_Records for this task_

____________

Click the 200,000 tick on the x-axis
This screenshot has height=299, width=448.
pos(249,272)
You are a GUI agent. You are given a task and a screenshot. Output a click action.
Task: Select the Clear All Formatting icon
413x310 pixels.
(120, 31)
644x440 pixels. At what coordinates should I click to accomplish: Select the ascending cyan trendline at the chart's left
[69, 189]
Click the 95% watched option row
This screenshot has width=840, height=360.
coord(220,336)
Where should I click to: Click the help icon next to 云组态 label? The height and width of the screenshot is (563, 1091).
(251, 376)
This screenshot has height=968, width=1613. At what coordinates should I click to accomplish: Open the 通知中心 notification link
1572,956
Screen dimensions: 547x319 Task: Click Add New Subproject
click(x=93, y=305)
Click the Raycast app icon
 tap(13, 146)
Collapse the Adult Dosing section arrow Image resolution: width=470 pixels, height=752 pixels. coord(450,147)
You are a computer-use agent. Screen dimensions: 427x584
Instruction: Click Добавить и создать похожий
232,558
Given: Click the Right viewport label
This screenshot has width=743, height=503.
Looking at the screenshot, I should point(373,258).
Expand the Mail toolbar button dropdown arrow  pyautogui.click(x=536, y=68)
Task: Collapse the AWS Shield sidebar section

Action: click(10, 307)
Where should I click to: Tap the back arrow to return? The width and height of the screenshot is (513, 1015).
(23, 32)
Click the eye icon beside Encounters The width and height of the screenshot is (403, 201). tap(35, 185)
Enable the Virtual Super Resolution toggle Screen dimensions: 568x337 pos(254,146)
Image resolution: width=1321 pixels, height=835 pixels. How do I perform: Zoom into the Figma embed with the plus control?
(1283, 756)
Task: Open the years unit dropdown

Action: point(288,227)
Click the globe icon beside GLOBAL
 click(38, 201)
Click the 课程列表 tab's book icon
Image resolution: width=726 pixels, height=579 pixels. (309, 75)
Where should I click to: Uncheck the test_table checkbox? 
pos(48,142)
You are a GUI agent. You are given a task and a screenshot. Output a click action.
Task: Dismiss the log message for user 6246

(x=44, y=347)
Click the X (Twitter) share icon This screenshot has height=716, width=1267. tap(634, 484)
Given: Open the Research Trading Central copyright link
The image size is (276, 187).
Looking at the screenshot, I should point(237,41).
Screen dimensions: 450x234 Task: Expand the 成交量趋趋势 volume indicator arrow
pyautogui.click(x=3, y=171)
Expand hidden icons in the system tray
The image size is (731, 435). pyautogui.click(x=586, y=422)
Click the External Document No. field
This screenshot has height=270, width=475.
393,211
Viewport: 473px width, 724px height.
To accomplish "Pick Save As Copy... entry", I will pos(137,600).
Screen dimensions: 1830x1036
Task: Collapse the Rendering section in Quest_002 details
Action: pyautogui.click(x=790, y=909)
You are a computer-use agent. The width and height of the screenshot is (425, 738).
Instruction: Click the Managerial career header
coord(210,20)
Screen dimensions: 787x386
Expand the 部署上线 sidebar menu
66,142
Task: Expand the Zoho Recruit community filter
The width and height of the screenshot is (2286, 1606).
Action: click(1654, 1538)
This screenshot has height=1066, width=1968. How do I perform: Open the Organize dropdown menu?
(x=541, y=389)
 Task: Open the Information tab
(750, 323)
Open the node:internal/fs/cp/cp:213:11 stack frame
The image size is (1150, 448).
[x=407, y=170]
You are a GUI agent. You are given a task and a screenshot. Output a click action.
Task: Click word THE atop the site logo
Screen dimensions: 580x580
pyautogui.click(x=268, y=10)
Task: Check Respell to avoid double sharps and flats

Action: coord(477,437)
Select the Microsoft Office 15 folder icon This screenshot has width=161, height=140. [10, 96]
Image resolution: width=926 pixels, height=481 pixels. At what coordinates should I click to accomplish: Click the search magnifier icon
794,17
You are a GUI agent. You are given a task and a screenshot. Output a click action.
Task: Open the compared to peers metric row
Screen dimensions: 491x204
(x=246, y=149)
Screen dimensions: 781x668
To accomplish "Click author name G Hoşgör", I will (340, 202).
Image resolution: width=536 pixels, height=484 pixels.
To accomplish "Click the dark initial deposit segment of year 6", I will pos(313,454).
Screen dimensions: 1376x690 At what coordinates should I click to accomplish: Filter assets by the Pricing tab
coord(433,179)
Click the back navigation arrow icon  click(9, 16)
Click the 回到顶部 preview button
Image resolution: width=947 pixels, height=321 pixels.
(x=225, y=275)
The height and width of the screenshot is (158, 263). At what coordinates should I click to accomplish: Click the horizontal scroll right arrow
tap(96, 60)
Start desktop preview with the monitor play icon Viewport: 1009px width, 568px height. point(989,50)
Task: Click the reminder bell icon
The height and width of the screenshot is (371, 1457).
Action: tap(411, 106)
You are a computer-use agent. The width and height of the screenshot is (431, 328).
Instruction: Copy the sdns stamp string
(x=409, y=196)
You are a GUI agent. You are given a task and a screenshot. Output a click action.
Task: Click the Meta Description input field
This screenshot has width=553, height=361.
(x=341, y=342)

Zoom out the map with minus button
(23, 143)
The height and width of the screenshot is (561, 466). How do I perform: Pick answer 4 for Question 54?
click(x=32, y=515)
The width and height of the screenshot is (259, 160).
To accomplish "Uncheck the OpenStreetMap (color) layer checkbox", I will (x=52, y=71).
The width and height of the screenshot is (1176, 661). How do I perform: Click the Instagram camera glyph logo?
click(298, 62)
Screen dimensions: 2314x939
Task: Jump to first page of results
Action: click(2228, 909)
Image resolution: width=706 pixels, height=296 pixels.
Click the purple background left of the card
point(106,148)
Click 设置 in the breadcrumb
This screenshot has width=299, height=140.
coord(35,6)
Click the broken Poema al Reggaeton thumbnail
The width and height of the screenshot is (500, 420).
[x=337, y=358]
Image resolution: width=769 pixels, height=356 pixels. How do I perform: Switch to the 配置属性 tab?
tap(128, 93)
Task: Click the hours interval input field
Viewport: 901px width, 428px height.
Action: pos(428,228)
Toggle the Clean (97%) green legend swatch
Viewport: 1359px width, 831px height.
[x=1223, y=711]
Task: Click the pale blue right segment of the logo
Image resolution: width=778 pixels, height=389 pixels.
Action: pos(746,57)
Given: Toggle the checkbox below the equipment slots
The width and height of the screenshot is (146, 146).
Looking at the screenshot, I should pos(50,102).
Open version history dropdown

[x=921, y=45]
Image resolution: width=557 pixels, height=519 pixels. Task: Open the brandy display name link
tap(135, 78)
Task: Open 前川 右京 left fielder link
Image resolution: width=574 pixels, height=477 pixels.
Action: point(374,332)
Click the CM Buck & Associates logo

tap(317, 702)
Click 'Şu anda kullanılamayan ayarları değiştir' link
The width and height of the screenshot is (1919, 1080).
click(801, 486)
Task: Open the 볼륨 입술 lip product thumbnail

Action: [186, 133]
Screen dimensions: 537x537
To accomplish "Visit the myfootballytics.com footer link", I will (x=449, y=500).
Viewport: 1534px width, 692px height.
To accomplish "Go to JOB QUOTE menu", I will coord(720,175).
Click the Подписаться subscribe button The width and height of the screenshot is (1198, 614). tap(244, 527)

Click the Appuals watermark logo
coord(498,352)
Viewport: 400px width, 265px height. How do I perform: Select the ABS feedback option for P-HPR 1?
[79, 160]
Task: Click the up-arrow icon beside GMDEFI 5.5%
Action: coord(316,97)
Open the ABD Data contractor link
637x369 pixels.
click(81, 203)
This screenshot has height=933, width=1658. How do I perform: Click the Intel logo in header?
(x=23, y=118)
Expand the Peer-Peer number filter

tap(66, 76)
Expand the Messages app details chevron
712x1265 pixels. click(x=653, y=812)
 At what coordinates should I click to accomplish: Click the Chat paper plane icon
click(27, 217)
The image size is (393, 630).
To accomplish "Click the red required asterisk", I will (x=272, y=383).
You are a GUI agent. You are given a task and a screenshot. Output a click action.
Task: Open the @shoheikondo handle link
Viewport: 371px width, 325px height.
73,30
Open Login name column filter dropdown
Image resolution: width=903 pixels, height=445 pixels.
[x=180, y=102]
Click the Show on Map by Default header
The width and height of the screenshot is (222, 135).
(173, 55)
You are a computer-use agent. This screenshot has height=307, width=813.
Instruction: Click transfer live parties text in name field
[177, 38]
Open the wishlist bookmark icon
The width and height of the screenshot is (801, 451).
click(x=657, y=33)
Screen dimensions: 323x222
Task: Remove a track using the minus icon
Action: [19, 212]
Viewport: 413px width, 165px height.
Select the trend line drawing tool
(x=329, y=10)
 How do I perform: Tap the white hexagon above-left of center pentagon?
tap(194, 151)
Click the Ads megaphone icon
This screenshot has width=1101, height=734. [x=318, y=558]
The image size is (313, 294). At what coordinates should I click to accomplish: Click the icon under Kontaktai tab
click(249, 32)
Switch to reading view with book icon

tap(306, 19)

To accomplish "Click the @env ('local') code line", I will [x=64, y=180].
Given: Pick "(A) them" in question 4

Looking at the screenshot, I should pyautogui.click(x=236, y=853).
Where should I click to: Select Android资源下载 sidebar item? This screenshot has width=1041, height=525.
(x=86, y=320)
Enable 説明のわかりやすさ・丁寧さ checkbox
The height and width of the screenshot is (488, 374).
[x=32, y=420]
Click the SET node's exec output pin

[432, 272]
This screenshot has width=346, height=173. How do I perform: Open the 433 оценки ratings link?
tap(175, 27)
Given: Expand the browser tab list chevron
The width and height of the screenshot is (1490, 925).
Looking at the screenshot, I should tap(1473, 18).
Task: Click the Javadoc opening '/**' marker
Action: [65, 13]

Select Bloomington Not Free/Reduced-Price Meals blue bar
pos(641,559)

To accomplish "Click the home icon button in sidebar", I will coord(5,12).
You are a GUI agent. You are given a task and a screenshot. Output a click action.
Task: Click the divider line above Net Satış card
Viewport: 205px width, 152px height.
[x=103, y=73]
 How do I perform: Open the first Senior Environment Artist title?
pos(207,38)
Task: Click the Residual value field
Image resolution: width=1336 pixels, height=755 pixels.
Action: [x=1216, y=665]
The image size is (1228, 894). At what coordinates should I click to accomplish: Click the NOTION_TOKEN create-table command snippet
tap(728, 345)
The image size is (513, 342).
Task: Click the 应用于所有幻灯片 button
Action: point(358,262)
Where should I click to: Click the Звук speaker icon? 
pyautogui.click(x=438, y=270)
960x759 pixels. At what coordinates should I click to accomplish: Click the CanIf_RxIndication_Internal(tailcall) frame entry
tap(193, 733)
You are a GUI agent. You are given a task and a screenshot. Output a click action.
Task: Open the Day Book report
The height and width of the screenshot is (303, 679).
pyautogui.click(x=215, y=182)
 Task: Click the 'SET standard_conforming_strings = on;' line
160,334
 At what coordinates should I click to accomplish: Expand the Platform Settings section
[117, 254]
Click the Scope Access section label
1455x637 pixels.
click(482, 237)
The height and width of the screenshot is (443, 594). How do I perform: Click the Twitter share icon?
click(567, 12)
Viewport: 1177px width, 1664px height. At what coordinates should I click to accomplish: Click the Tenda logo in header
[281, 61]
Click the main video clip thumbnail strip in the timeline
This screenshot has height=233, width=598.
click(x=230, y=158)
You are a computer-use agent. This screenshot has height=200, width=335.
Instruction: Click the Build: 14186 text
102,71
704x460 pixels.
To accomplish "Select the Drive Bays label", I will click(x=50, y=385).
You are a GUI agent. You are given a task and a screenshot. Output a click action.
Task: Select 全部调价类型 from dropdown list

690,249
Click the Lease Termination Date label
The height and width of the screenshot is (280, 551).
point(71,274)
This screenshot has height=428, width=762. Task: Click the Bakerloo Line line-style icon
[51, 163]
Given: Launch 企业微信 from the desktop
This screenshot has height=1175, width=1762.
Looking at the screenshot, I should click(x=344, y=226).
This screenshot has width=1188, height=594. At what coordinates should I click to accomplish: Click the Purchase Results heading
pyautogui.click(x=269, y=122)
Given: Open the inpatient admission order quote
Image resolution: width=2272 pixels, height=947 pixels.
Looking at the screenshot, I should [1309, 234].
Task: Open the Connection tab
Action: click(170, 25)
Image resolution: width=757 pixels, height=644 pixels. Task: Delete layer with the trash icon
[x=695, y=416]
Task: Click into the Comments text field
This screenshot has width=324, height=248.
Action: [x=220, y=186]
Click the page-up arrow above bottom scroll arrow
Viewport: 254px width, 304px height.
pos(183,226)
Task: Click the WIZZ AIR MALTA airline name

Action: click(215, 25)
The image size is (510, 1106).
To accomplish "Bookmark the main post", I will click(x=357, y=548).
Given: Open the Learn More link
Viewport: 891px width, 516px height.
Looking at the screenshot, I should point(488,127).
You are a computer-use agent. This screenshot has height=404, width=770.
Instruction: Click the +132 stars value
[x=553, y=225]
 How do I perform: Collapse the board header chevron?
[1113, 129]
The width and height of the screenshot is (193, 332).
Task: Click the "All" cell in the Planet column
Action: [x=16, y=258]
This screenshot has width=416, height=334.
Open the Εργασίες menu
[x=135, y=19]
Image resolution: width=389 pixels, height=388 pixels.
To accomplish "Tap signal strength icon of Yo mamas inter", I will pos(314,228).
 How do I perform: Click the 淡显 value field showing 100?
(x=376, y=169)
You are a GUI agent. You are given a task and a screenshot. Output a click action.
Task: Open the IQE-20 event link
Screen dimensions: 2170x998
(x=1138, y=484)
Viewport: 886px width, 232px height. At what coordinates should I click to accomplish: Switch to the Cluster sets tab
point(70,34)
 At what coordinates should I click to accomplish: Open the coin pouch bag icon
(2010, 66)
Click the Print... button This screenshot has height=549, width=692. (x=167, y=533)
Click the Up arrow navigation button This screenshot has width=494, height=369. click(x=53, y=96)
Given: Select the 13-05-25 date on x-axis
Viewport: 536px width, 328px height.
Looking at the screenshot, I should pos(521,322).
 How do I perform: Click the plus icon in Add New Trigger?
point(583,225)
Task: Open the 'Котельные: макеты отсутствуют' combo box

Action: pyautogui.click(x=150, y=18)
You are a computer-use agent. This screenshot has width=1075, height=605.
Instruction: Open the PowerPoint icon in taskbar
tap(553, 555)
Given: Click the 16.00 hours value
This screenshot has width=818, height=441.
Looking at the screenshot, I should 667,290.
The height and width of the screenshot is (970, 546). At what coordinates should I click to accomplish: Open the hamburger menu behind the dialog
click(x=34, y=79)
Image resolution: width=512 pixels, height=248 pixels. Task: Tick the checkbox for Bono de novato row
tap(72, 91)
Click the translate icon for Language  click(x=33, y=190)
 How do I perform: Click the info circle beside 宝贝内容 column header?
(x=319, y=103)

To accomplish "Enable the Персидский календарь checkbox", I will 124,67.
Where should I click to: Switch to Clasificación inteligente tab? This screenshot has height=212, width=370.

____________

_Exercise directions_
Copy out, unchanged, the part of the entries above that opens with the line containing "Click the Appuals watermark logo" and closes with the line containing "Action: [19, 212]", including both of those lines.

_Finished task_
Click the Appuals watermark logo
coord(498,352)
Viewport: 400px width, 265px height. How do I perform: Select the ABS feedback option for P-HPR 1?
[79, 160]
Task: Click the up-arrow icon beside GMDEFI 5.5%
Action: coord(316,97)
Open the ABD Data contractor link
637x369 pixels.
click(81, 203)
This screenshot has height=933, width=1658. How do I perform: Click the Intel logo in header?
(x=23, y=118)
Expand the Peer-Peer number filter

tap(66, 76)
Expand the Messages app details chevron
712x1265 pixels. click(x=653, y=812)
 At what coordinates should I click to accomplish: Click the Chat paper plane icon
click(27, 217)
The image size is (393, 630).
To accomplish "Click the red required asterisk", I will (x=272, y=383).
You are a GUI agent. You are given a task and a screenshot. Output a click action.
Task: Open the @shoheikondo handle link
Viewport: 371px width, 325px height.
73,30
Open Login name column filter dropdown
Image resolution: width=903 pixels, height=445 pixels.
[x=180, y=102]
Click the Show on Map by Default header
The width and height of the screenshot is (222, 135).
(173, 55)
You are a computer-use agent. This screenshot has height=307, width=813.
Instruction: Click transfer live parties text in name field
[177, 38]
Open the wishlist bookmark icon
The width and height of the screenshot is (801, 451).
click(x=657, y=33)
Screen dimensions: 323x222
Task: Remove a track using the minus icon
Action: [19, 212]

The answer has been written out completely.